Le 12 mai 2026, un tribunal de première instance d’Ankara a acquitté Defne Güzel, présidente du conseil d’administration de l’association LGBT turque « 17 Mai ». Elle était accusée de « violation de la morale publique » en raison de la publication sur le site web de l’organisation de la traduction d’une brochure sur les personnes intersexes.

L’affaire contre Güzel a été ouverte à la suite d’une inspection de routine du ministère turc de l’Intérieur en 2024. L’attention des inspecteurs a été attirée par la brochure traduite My Intersex Story (Mon histoire intersexe). L’accusation a estimé que la publication violait les normes de la morale publique.

Lors de la première audience, les juges ont demandé à Güzel ce que signifiait le terme « intersexualité ». Elle a expliqué qu’il s’agit de personnes nées avec des variations des caractéristiques sexuelles et a souligné le but éducatif de la publication. Güzel a également noté que l’expert nommé par le bureau du procureur n’avait trouvé aucun élément constitutif d’un crime dans la brochure.

Le procureur a soutenu la position de la défense et a demandé l’acquittement de Güzel, invoquant l’absence d’intention criminelle et l’insuffisance des preuves. L’avocate Oya Aydın a qualifié l’accusation d’infondée, soulignant que la publication de contenus artistiques et littéraires sur le site web d’une organisation de défense des droits humains ne peut être considérée comme un crime.

Dans sa déclaration, Defne Güzel a souligné qu’elle était jugée non seulement en tant que dirigeante de l’association, mais aussi en tant que femme trans et défenseure des droits humains.

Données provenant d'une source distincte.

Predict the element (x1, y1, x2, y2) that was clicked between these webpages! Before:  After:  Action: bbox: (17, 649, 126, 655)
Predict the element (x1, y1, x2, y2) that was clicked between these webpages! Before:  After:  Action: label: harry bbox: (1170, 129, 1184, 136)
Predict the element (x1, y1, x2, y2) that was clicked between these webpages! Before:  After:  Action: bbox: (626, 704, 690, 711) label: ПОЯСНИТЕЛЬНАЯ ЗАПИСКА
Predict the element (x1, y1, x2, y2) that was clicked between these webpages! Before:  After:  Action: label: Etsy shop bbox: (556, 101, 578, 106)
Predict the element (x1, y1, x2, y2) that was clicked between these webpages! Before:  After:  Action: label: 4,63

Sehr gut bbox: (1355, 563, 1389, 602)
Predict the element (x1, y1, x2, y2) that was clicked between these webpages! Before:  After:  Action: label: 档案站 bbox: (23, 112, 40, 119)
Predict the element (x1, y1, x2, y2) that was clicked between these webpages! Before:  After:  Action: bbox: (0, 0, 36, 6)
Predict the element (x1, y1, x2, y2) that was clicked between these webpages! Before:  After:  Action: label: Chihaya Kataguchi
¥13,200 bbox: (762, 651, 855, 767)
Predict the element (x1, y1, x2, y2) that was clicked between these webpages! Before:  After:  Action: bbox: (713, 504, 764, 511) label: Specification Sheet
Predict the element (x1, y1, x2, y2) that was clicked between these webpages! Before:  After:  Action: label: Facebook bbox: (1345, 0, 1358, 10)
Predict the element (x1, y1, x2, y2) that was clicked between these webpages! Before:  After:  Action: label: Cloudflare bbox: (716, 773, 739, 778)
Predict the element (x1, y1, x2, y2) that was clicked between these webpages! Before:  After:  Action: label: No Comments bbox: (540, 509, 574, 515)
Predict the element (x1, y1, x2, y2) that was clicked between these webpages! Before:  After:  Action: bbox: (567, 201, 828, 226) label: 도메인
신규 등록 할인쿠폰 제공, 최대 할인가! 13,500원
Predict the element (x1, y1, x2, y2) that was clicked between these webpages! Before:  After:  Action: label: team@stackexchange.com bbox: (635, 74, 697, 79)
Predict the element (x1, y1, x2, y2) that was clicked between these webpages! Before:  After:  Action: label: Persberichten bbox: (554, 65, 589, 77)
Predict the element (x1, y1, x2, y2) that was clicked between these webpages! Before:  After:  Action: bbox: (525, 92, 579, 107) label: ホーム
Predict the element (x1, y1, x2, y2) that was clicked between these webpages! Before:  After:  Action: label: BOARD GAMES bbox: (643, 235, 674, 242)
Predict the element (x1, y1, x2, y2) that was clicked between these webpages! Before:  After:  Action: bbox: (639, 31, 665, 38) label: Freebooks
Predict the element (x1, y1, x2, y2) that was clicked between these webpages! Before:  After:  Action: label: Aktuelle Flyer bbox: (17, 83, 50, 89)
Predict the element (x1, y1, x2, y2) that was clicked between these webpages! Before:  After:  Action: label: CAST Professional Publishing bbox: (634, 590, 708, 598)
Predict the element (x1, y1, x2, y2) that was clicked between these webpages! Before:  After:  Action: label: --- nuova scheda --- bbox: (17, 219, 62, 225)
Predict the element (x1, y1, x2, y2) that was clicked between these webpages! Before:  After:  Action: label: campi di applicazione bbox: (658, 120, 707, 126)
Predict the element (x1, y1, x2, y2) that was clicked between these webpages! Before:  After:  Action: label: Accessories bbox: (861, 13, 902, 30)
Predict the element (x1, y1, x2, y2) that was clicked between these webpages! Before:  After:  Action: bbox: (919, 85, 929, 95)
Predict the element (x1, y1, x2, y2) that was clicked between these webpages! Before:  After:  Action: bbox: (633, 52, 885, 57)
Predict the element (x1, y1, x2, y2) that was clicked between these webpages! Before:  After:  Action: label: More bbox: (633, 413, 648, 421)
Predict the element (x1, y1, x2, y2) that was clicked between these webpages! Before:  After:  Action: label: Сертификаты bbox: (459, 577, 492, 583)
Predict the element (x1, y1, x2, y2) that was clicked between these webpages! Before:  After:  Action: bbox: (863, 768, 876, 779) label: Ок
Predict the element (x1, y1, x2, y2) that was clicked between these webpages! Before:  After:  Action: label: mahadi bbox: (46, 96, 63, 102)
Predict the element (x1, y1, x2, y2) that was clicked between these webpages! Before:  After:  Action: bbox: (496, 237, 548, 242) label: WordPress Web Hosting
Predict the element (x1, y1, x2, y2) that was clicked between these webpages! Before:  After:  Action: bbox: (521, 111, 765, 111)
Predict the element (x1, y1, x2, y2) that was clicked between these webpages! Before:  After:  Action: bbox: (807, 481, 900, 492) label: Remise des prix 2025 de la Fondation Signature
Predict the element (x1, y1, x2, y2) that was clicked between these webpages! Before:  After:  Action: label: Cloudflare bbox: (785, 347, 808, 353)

Elle a décrit le procès comme une attaque contre la liberté d’association et les activités de la société civile garanties par la constitution.

L’audience s’est déroulée en présence de représentants de la délégation de l’UE en Turquie, de diplomates du Royaume-Uni, de France, d’Allemagne et d’autres pays européens, ainsi que de membres d’organisations locales et internationales de défense des droits humains, dont Amnesty International et Kaos GL . En raison du nombre limité de places, toutes les personnes souhaitant y assister n’ont pas été autorisées à entrer dans la salle d’audience.